Yoshigei achieved his dream and returned to his hometown for the first time in 1970. Although he never saw his mother again, he was able to visit her grave having fulfilled his word. Yoshigei Nakatani died on September 9, 1992; Emma died two years later. The invention of Japanese peanuts is undoubtedly the Nakatani's great gift to Mexican popular culture.

 

© 2018 Sergio Hernández Galindo and Emma Nakatani Sánchez

business economics food generations immigrants immigration Issei Japan management Mexico migration Nipon (firm) peanuts Yoshigei Nakatani
About the Authors

Sergio Hernández Galindo is a graduate of Colegio de México, where he majored in Japanese studies. He has published numerous articles and books about Japanese emigration to Mexico and elsewhere in Latin America.

His most recent book, Los que vinieron de Nagano. Una migración japonesa a México (Those who came from Nagano: A Japanese migration to Mexico, 2015) tells the stories of emigrants from that prefecture before and after the war. In his well-known book, La guerra contra los japoneses en México. Kiso Tsuru y Masao Imuro, migrantes vigilados (The war against Japanese people in Mexico: Kiso Tsuro and Masao Imuro, migrants under surveillance), he explained the consequences of conflict between the United States and Japan for the Japanese community decades before the attack on Pearl Harbor in 1941.

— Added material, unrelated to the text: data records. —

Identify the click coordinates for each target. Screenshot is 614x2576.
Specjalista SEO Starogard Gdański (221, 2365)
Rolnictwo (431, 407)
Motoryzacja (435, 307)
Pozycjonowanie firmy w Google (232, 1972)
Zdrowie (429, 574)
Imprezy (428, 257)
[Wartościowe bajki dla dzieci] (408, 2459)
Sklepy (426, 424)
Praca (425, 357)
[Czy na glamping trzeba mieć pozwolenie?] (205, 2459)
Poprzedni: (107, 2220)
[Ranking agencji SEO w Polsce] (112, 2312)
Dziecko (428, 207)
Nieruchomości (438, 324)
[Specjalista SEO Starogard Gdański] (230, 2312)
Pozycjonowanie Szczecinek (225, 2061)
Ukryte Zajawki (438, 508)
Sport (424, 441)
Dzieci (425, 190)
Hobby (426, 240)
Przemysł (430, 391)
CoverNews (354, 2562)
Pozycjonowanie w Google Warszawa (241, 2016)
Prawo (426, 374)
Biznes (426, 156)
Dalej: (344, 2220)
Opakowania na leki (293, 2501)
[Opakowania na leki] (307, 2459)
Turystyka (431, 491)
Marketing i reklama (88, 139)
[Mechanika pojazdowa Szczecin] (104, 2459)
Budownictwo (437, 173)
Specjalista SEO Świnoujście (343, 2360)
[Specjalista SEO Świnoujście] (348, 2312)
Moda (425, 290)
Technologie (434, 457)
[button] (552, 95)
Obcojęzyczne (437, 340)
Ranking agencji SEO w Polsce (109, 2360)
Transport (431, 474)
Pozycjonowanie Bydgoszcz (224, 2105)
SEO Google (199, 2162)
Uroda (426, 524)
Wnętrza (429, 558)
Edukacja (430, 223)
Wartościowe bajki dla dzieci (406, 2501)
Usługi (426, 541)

He has taught classes and led conferences on this topic at universities in Italy, Chile, Peru, and Argentina as well as Japan, where he was part of the group of foreign specialists in the Kanagawa Prefecture and a fellow of the Japan Foundation, affiliated with Yokohama National University. He is currently a professor and researcher with the Historical Studies Unit of Mexico’s National Institute of Anthropology and History.

Updated April 2016


Emma Nakatani Sánchez is a historian who graduated from Universidad Iberoamericana in Mexico City and studied life stories and oral history at Sussex University in England. She focuses on the life stories of Japanese immigrants and their families in Mexico, as expressed through documents such as memoirs, autobiographies, personal correspondence, and oral histories. She is currently an Associate Professor in the History Department at the Center for Research and Teaching Economics (Centro de Investigación y Docencia Económicas, CIDE).